● **Dataset excerpts**
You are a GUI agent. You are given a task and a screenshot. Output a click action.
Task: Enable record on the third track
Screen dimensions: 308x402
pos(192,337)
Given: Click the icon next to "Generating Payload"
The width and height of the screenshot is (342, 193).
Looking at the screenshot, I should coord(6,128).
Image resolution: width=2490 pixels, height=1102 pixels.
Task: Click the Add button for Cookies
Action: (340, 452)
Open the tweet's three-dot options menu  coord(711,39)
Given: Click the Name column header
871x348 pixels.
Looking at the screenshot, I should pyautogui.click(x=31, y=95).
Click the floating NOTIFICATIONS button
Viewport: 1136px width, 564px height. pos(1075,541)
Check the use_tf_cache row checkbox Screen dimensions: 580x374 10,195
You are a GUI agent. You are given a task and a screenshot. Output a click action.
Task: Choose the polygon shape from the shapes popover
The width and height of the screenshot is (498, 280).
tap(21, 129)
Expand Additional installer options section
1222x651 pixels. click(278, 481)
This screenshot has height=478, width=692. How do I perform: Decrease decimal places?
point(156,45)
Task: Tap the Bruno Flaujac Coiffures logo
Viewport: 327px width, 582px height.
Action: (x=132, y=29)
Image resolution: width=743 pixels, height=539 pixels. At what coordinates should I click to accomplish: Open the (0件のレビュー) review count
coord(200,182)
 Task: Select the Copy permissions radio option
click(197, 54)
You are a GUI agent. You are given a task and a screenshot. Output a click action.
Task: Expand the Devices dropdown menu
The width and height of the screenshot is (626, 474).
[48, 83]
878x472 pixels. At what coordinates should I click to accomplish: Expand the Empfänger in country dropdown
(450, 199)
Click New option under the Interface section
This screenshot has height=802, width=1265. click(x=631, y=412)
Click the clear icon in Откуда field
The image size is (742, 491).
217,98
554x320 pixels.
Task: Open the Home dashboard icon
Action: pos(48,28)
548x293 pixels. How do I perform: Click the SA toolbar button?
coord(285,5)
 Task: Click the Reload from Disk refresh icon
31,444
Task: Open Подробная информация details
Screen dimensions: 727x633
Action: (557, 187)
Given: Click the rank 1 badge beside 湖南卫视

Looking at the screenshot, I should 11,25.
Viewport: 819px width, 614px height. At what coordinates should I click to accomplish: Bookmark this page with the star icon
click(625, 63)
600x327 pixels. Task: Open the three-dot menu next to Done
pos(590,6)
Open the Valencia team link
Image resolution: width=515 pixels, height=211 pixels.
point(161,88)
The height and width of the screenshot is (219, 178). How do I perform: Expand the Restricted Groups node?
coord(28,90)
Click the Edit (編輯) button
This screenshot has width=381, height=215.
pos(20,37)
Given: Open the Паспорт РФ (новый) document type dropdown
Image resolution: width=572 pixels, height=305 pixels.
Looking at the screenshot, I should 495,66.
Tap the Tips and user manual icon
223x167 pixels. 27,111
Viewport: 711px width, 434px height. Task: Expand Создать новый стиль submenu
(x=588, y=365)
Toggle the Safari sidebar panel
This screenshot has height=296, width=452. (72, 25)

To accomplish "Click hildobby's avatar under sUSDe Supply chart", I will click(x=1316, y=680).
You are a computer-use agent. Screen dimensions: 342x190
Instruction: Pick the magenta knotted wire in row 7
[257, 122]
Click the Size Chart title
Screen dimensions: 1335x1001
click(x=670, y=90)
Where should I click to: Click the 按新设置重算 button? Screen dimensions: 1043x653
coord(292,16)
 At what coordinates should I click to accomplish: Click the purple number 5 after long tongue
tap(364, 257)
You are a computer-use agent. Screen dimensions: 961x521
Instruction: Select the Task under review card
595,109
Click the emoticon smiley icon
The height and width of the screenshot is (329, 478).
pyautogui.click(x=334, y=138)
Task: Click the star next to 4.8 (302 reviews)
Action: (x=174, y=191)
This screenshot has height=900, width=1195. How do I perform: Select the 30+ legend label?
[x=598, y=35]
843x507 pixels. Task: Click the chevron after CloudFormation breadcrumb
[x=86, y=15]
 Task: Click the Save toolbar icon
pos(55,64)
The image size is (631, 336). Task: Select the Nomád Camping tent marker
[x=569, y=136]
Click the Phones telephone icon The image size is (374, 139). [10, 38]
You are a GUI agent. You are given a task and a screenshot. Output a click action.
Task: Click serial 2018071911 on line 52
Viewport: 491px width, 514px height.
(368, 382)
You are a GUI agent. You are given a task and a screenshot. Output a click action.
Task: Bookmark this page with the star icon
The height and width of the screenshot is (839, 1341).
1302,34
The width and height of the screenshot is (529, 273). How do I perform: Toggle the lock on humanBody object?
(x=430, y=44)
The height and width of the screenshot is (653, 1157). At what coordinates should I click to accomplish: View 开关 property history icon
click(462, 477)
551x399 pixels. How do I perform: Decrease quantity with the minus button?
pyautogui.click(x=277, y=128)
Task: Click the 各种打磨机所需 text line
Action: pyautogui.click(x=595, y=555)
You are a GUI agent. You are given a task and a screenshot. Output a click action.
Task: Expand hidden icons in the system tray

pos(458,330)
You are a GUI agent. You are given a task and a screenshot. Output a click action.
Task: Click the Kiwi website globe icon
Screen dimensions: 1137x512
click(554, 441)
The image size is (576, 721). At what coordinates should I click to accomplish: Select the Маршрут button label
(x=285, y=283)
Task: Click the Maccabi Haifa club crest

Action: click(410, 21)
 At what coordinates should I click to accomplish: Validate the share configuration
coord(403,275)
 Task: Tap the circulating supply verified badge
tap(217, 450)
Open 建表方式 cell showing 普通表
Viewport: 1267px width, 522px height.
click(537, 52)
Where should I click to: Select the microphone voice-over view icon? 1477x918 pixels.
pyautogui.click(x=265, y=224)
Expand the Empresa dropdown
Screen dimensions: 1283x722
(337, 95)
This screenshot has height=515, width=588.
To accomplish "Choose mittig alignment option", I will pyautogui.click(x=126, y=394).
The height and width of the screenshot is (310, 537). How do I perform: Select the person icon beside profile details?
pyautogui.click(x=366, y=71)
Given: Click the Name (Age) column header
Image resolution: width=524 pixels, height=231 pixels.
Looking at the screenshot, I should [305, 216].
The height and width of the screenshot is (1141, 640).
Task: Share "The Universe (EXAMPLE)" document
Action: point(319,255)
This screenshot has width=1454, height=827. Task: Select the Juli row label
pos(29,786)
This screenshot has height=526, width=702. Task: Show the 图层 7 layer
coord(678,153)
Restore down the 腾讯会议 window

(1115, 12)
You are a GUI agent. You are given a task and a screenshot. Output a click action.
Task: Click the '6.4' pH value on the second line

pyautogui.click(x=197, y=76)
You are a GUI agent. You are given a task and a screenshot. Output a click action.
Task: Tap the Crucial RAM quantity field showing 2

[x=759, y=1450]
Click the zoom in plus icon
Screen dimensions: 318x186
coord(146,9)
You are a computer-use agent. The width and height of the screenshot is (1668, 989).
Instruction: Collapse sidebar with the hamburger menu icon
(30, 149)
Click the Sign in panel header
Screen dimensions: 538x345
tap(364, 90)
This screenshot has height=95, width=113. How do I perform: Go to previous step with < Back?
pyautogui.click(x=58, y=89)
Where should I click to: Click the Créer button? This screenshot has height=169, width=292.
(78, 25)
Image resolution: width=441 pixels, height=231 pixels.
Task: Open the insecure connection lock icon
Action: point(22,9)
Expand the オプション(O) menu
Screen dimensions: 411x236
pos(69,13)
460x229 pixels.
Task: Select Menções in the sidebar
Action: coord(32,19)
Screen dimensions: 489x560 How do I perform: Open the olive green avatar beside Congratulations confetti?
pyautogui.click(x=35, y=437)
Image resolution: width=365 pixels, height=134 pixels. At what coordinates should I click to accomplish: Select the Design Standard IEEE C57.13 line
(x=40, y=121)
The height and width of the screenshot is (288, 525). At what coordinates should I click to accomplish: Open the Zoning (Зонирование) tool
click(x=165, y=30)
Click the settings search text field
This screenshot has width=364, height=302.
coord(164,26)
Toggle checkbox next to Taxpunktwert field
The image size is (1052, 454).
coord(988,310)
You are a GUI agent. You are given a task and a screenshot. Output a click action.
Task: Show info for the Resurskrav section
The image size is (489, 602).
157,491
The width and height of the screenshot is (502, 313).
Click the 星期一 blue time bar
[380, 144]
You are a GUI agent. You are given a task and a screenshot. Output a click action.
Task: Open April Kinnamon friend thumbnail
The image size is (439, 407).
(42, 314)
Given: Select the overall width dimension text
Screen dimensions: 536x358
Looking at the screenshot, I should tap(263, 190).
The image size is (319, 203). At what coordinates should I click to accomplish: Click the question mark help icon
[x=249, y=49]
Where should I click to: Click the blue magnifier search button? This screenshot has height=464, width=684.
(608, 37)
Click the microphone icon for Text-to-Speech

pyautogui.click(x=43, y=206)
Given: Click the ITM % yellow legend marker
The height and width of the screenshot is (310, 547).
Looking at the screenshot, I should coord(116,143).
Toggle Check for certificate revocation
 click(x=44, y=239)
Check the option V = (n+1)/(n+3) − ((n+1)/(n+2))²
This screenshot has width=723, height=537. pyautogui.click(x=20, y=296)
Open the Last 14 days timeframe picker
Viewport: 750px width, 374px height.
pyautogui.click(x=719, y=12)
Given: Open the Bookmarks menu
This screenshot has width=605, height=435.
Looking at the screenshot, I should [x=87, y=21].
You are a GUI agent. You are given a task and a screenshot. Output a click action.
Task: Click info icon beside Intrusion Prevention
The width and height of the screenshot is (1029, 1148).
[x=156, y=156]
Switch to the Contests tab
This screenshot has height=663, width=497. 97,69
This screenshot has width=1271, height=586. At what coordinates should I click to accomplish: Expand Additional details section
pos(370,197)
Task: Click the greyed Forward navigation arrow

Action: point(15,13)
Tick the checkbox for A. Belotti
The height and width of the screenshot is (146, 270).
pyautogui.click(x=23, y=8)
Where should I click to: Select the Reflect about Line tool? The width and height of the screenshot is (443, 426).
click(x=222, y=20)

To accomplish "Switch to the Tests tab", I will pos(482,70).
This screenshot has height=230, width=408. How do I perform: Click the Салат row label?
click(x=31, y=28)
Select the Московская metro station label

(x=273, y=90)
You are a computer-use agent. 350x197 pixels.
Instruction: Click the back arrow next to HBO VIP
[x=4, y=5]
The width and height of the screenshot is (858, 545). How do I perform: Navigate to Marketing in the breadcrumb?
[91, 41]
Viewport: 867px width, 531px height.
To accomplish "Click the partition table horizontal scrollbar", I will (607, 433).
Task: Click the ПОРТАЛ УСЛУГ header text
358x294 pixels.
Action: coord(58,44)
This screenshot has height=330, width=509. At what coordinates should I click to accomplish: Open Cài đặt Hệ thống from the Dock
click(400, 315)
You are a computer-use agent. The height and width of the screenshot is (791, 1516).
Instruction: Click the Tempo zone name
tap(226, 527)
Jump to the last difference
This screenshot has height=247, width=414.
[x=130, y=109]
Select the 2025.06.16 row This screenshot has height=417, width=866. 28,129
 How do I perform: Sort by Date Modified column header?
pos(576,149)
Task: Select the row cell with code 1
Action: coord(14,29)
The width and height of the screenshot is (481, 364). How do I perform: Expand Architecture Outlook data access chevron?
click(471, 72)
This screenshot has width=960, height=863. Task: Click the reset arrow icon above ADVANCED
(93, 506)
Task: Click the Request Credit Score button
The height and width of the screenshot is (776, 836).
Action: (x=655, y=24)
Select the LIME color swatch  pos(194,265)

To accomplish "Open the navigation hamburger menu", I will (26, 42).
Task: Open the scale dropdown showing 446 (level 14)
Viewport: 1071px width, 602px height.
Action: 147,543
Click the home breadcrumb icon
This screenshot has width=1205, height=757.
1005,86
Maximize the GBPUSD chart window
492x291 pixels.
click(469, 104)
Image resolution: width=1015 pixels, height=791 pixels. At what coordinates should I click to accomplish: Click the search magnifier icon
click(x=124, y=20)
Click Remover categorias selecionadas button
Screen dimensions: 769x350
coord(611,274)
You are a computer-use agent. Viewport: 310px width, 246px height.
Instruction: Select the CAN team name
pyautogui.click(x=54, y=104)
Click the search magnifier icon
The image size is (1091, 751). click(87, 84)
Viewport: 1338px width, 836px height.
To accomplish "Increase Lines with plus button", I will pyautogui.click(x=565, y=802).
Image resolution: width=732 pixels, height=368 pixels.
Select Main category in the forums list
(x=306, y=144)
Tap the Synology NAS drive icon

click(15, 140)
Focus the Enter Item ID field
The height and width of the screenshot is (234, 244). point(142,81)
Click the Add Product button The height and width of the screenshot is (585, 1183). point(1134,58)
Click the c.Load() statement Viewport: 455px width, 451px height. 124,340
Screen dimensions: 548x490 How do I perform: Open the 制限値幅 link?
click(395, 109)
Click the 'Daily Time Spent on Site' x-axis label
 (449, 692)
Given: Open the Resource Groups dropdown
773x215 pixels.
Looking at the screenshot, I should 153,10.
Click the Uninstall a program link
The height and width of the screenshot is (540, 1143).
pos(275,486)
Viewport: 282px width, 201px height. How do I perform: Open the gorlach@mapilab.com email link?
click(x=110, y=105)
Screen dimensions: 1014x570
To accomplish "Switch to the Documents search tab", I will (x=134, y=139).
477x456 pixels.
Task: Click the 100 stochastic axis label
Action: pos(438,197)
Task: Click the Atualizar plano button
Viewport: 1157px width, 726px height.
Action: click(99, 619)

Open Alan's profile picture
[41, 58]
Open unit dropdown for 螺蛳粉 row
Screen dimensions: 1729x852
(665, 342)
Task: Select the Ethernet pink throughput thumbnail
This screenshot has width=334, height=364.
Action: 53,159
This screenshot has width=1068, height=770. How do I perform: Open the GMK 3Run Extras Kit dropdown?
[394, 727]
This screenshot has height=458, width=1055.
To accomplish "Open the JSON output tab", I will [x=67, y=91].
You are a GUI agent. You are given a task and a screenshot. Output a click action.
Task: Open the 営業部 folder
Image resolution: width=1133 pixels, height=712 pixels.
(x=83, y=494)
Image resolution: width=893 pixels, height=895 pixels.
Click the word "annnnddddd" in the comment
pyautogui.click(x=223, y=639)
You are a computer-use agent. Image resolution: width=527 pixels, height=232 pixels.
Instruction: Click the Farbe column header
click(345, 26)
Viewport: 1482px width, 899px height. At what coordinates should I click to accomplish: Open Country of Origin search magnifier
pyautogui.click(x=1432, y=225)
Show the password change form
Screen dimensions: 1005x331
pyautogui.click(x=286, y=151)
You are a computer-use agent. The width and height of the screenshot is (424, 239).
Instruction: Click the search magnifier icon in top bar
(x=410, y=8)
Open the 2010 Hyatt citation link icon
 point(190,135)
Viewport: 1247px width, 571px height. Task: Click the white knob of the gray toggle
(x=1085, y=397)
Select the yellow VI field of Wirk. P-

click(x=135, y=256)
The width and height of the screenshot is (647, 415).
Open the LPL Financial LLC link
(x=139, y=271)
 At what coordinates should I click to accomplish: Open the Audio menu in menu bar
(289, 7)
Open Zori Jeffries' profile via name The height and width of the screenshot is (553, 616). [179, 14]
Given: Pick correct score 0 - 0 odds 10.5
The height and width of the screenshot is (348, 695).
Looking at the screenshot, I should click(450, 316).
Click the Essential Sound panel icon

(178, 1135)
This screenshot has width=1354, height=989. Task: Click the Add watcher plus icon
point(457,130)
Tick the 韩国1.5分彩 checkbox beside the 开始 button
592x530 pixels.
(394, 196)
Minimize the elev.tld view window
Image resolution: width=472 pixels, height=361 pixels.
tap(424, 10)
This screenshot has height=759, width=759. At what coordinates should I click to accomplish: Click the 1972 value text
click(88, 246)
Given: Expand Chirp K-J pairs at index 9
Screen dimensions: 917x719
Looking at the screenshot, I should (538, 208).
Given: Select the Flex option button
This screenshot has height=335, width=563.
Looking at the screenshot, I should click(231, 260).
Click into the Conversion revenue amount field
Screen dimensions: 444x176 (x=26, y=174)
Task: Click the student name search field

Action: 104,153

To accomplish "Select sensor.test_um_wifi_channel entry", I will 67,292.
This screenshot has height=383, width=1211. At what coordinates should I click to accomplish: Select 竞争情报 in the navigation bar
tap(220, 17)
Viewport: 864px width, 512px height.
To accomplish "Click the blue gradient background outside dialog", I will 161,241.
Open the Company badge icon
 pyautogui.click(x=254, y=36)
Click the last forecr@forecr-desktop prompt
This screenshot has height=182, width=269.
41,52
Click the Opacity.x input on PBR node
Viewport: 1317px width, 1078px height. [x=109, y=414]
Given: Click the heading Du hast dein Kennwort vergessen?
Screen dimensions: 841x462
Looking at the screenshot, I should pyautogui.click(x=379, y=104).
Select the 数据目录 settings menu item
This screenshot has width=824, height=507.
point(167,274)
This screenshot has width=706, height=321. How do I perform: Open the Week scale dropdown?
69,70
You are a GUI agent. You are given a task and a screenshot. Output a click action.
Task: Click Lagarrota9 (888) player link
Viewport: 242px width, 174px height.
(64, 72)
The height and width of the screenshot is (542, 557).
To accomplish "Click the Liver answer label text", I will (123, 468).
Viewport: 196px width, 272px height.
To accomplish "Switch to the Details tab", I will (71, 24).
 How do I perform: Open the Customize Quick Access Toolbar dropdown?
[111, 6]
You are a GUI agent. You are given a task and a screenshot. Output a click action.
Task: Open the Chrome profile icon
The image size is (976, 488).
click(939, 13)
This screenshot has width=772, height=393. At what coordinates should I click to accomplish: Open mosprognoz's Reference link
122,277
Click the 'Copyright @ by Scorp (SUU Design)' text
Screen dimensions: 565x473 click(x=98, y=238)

● **Exercise objective**
What you output must be the lines from the opening of the material above up to and including the line with "Open the tweet's", reproduced exactly.

● **Output for this task**
You are a GUI agent. You are given a task and a screenshot. Output a click action.
Task: Enable record on the third track
Screen dimensions: 308x402
pos(192,337)
Given: Click the icon next to "Generating Payload"
The width and height of the screenshot is (342, 193).
Looking at the screenshot, I should coord(6,128).
Image resolution: width=2490 pixels, height=1102 pixels.
Task: Click the Add button for Cookies
Action: (340, 452)
Open the tweet's three-dot options menu  coord(711,39)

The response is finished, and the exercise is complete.